=== Section Start ===

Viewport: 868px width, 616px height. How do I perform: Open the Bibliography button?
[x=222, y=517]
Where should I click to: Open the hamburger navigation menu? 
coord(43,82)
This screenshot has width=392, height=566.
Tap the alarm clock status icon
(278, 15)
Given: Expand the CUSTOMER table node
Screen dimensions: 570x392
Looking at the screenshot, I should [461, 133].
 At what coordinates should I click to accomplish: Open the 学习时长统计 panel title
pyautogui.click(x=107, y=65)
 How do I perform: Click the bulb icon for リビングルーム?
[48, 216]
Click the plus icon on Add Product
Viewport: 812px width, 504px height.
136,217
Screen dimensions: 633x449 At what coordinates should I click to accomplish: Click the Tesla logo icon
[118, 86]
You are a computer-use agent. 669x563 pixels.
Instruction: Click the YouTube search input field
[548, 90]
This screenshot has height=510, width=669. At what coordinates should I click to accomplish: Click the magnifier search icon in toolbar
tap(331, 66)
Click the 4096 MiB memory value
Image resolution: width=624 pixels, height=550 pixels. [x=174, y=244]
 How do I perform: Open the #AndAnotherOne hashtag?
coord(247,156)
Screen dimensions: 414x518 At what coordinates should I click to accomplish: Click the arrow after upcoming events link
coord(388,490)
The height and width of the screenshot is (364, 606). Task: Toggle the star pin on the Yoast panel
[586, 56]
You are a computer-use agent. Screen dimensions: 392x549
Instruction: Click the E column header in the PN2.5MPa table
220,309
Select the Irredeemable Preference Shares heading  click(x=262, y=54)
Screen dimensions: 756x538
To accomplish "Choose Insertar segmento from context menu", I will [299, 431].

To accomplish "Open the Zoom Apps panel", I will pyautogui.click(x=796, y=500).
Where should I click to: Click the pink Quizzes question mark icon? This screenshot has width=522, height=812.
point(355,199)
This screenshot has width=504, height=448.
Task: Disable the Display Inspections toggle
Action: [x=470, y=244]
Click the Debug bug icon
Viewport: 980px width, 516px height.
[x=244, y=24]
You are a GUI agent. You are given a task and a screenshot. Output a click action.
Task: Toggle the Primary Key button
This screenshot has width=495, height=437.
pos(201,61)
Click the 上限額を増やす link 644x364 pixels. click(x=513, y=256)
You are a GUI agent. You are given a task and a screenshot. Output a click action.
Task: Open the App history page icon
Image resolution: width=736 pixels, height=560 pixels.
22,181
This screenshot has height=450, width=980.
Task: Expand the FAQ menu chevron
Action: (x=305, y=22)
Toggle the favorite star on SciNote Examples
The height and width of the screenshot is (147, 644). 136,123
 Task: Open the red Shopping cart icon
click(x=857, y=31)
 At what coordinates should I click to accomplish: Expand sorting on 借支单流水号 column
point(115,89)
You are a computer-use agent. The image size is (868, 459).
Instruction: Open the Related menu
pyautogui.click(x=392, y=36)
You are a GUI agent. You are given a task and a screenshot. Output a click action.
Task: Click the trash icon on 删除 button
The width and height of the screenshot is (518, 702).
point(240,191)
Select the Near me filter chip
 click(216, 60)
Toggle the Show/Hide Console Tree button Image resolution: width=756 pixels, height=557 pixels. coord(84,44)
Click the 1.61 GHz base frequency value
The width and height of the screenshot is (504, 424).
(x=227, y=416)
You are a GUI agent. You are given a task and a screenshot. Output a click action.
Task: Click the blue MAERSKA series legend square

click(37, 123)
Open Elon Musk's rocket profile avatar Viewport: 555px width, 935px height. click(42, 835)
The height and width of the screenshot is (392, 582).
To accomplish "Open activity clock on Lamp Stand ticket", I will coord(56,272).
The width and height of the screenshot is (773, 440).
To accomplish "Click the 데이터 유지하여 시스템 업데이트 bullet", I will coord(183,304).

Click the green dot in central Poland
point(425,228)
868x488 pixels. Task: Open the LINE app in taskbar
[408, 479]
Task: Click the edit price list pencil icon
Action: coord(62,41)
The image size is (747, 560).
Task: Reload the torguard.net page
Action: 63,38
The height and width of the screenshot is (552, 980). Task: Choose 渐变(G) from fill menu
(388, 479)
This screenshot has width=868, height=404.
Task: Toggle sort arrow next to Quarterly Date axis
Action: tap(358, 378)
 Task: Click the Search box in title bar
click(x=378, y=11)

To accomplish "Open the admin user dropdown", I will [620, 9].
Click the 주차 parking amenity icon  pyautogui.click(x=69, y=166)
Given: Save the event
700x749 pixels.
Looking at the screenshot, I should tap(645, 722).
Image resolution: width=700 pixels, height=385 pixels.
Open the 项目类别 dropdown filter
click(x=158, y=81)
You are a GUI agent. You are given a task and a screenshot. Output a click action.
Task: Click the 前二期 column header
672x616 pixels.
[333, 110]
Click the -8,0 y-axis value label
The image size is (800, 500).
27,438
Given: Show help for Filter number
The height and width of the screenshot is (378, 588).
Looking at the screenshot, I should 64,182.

=== Section End ===

# [WHAT THIS TASK INVOLVES]
Nothing in the records may be altered; restate them word for word.

# [EXERCISE RESPONSE]
Viewport: 868px width, 616px height. How do I perform: Open the Bibliography button?
[x=222, y=517]
Where should I click to: Open the hamburger navigation menu? 
coord(43,82)
This screenshot has width=392, height=566.
Tap the alarm clock status icon
(278, 15)
Given: Expand the CUSTOMER table node
Screen dimensions: 570x392
Looking at the screenshot, I should [461, 133].
 At what coordinates should I click to accomplish: Open the 学习时长统计 panel title
pyautogui.click(x=107, y=65)
 How do I perform: Click the bulb icon for リビングルーム?
[48, 216]
Click the plus icon on Add Product
Viewport: 812px width, 504px height.
136,217
Screen dimensions: 633x449 At what coordinates should I click to accomplish: Click the Tesla logo icon
[118, 86]
You are a computer-use agent. 669x563 pixels.
Instruction: Click the YouTube search input field
[548, 90]
This screenshot has height=510, width=669. At what coordinates should I click to accomplish: Click the magnifier search icon in toolbar
tap(331, 66)
Click the 4096 MiB memory value
Image resolution: width=624 pixels, height=550 pixels. [x=174, y=244]
 How do I perform: Open the #AndAnotherOne hashtag?
coord(247,156)
Screen dimensions: 414x518 At what coordinates should I click to accomplish: Click the arrow after upcoming events link
coord(388,490)
The height and width of the screenshot is (364, 606). Task: Toggle the star pin on the Yoast panel
[586, 56]
You are a computer-use agent. Screen dimensions: 392x549
Instruction: Click the E column header in the PN2.5MPa table
220,309
Select the Irredeemable Preference Shares heading  click(x=262, y=54)
Screen dimensions: 756x538
To accomplish "Choose Insertar segmento from context menu", I will [299, 431].

To accomplish "Open the Zoom Apps panel", I will pyautogui.click(x=796, y=500).
Where should I click to: Click the pink Quizzes question mark icon? This screenshot has width=522, height=812.
point(355,199)
This screenshot has width=504, height=448.
Task: Disable the Display Inspections toggle
Action: [x=470, y=244]
Click the Debug bug icon
Viewport: 980px width, 516px height.
[x=244, y=24]
You are a GUI agent. You are given a task and a screenshot. Output a click action.
Task: Toggle the Primary Key button
This screenshot has width=495, height=437.
pos(201,61)
Click the 上限額を増やす link 644x364 pixels. click(x=513, y=256)
You are a GUI agent. You are given a task and a screenshot. Output a click action.
Task: Open the App history page icon
Image resolution: width=736 pixels, height=560 pixels.
22,181
This screenshot has height=450, width=980.
Task: Expand the FAQ menu chevron
Action: (x=305, y=22)
Toggle the favorite star on SciNote Examples
The height and width of the screenshot is (147, 644). 136,123
 Task: Open the red Shopping cart icon
click(x=857, y=31)
 At what coordinates should I click to accomplish: Expand sorting on 借支单流水号 column
point(115,89)
You are a computer-use agent. The image size is (868, 459).
Instruction: Open the Related menu
pyautogui.click(x=392, y=36)
You are a GUI agent. You are given a task and a screenshot. Output a click action.
Task: Click the trash icon on 删除 button
The width and height of the screenshot is (518, 702).
point(240,191)
Select the Near me filter chip
 click(216, 60)
Toggle the Show/Hide Console Tree button Image resolution: width=756 pixels, height=557 pixels. coord(84,44)
Click the 1.61 GHz base frequency value
The width and height of the screenshot is (504, 424).
(x=227, y=416)
You are a GUI agent. You are given a task and a screenshot. Output a click action.
Task: Click the blue MAERSKA series legend square

click(37, 123)
Open Elon Musk's rocket profile avatar Viewport: 555px width, 935px height. click(42, 835)
The height and width of the screenshot is (392, 582).
To accomplish "Open activity clock on Lamp Stand ticket", I will coord(56,272).
The width and height of the screenshot is (773, 440).
To accomplish "Click the 데이터 유지하여 시스템 업데이트 bullet", I will coord(183,304).

Click the green dot in central Poland
point(425,228)
868x488 pixels. Task: Open the LINE app in taskbar
[408, 479]
Task: Click the edit price list pencil icon
Action: coord(62,41)
The image size is (747, 560).
Task: Reload the torguard.net page
Action: 63,38
The height and width of the screenshot is (552, 980). Task: Choose 渐变(G) from fill menu
(388, 479)
This screenshot has width=868, height=404.
Task: Toggle sort arrow next to Quarterly Date axis
Action: tap(358, 378)
 Task: Click the Search box in title bar
click(x=378, y=11)

To accomplish "Open the admin user dropdown", I will [620, 9].
Click the 주차 parking amenity icon  pyautogui.click(x=69, y=166)
Given: Save the event
700x749 pixels.
Looking at the screenshot, I should tap(645, 722).
Image resolution: width=700 pixels, height=385 pixels.
Open the 项目类别 dropdown filter
click(x=158, y=81)
You are a GUI agent. You are given a task and a screenshot. Output a click action.
Task: Click the 前二期 column header
672x616 pixels.
[333, 110]
Click the -8,0 y-axis value label
The image size is (800, 500).
27,438
Given: Show help for Filter number
The height and width of the screenshot is (378, 588).
Looking at the screenshot, I should 64,182.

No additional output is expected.